Wie geht es nun weiter? Wird die Stadtpolizei Demonstrationen in der Folge einfach gewähren lassen? «Nein. Sie wird tun, was mit Augenmass und Vernunft möglich ist. Allerdings wird sie eine bestehende, friedliche Demo – auch wenn sie auf 400 oder mehr Teilnehmende anwächst – kaum mit Gewalt auflösen. Aus dem gleichen Grund, wie sie auch an Pfingsten nicht eingeschritten ist – es wäre unverhältnismässig.» Grundsätzlich seien seit dem letzten Wochenende, dank der neuen Lockerungen, Demonstrationen bis zu 300 Teilnehmenden wieder möglich, sofern eine Bewilligung und ein entsprechendes Schutzkonzept vorliegen. Rykart: «Dass diese Vorgabe draussen auf der Strasse überhaupt nicht praktikabel ist, ist offensichtlich. Entsprechend hat sich am Wochenende die Konferenz der Kantonalen Justiz- und Polizeidirektorinnen und -direktoren mit seltener Deutlichkeit geäussert.»

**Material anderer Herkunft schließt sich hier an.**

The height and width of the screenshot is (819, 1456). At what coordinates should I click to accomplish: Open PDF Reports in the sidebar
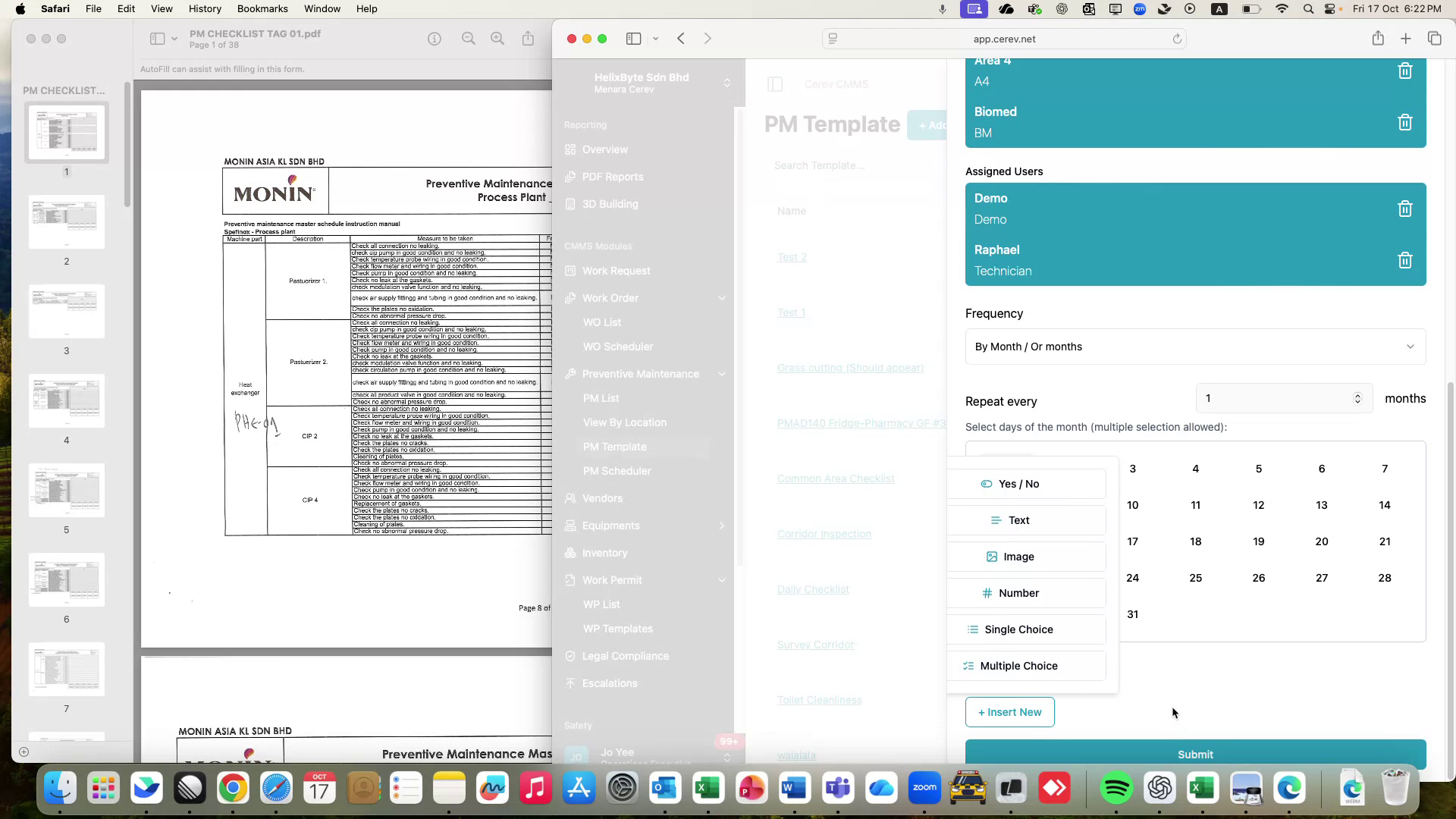(613, 177)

Zudem habe es beim Bund einen Paradigmenwechsel gegeben, der in die Haltung der Polizei einfliesst. «Die Verantwortung jedes und jeder Einzelnen steht seit dem 8. Juni klar im Vordergrund, weniger die Repression», so Rykart. Das heisst: Die Rolle der Stadtpolizei ist nun regulierend und ermahnend. «Die Bevölkerung und damit auch die Demoteilnehmenden sollen im Eigeninteresse und zum Schutz der anderen zur Einhaltung der Schutzvorgaben ermahnt werden.»

 

 

Die SVP der Stadt Zürich ist empört über den Standpunkt, dass auch künftig bei Demonstrationen über 300 Personen die bundesrätliche Verordnung zur Bekämpfung des Coronavirus nicht angewendet werde, wie die Partei in einer Medienmitteilung von gestern Dienstagnachmittag schreibt. Die Partei fordert deswegen die Sicherheitsvorsteherin auf, ihre Weisung rückgängig zu machen und sich an der übergeordnete Bundesrecht zu halten. Um dieser Forderung Nachachtung zu verschaffen, hat die SVP der Stadt Zürich eine Eingabe an den Statthalter des Bezirks Zürich gerichtet mit dem Antrag, gemäss dessen Befugnissen und Pflichten gegen die Weisung der Stadt Zürich (Sicherheitsdepartement) aufsichtsrechtlich vorzugehen.